Now waiting this way, trying to steal a peak at this person who you love in the hope that seeing them might reveal something about the way they feel about you, is very different from what is described in today's first scripture lesson. These two lessons are not complimentary but conflicting. For David rose from his bed and walked around on the roof of the palace, and from the roof he looked down and sees a woman bathing.

The difference between the two young men, the one described by the Song of Solomon and on the other hand, King David, is this: the young man who hides behind the lattice wants to give this young woman something - something very special, but very fragile. He wants to give this young woman his heart. David on the other hand is the man all fathers fear their daughters are going around with because he looked down from his roof top and his eyes met something he wanted, and he used his power to take it.

On the one hand, you have the beginnings of love, and on the other hand is something much less. Love is initiated by an invitation, an offer that in the hands of the invitee is a choice - you say yes or you say no, you feel the same way or you don't. There is a great risk taken in this situation, for if the answer is no then the young man walks away with a broken heart.

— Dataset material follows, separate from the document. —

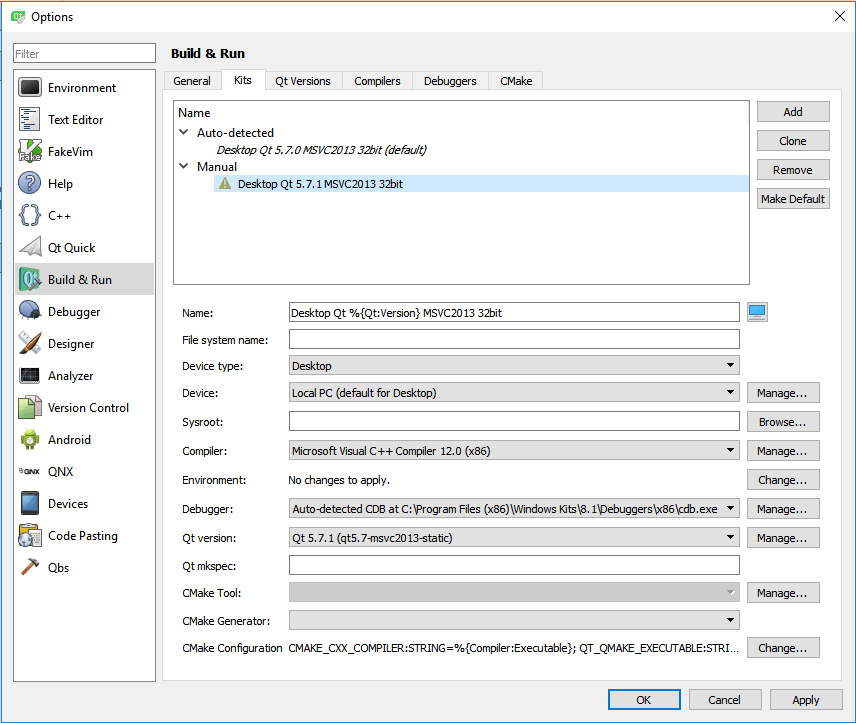The image size is (856, 723).
Task: Select the Version Control category
Action: coord(88,408)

On the other hand, King David's heart would not have been broken if Bathsheba had not been brought to him. For him, there was no risk at all - he didn't even have to talk to her. There was no invitation, there was no risk, and the power to initiate or end the relationship never left David's hands.

That is not what love looks like; and so, God's love for us is not represented by King David but by the young man who has offered this young woman his heart, invited her in the hopes that he has something to offer, and she has the power to say yes or say no. Just as Christ is referred to as the Bridegroom to the church in the book of Revelation, so here, in the Song of Solomon, God's love for us is like that of a young man in love - fragile and sacred.

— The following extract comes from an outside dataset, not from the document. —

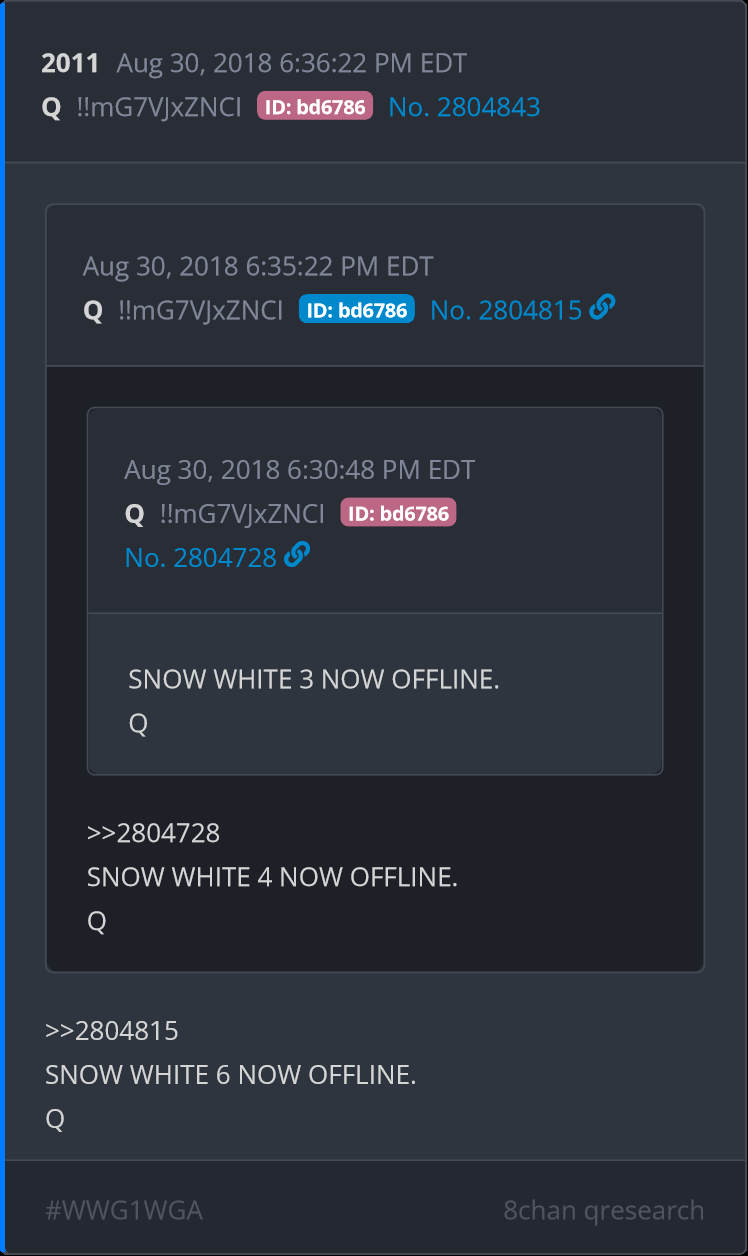The width and height of the screenshot is (748, 1256).
Task: Click the blue ID: bd6786 badge
Action: (x=357, y=309)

The young man has something to offer us. Like a young man with a heart full of love, God does not look down on us seeing something that God wants or needs, but seeing us and knowing that God might just be able to make us happy, God offers us God's heart in the hopes that God's love for us will be received and returned in kind.

While the invitation is something that can change our lives for the better, it would not be love if we were required to accept the invitation. Those of us who have offered our hearts to someone can feel some kinship with God, and can then look to the cross to see a love poured out for a people, and the savage marks of rejection.

Know this then - the time you finally built up enough confidence to ask her out - you got dressed and combed your hair and rehearsed your lines, but she stood you up - God knows what that feels like. The time you gave him everything you had and he spit in your face - God knows what that feels like. The time it hurt so badly you couldn't get out of bed and said you would never love again - God knows what that feels like. But three days later he came back and offered us his heart again.

The temptation is to hide our hearts away after the love we offer is rejected - but that's not God's way, nor should it be yours.

We are called to love each other as God has loved us; and so, you must offer your heart. The risk is huge, but it is the risk you must take to inherit the joy true love offers. "See! Now the winter is past; the rain is over and gone. The flowers appear on the earth; the time of singing has come, and the voice of the turtle dove is heard in our land. The fig tree puts forth its figs; they give forth fragrance."

So, hear this invitation, and if you have forgotten what it means to be desired, know that you are wanted. Hear this invitation, and if you have forgotten what it means to be loved, then know that you are loved. Hear this invitation and know that the one who loves you, whose heart is on the line for you, offers a new life with this invitation and this call to go and do likewise: "Arise my love, my fair one, and come away." Amen.

Let us pray.


Almighty God, as you have loved us, help us to love each other. We pray it in the name of our Lord, Jesus Christ. Amen.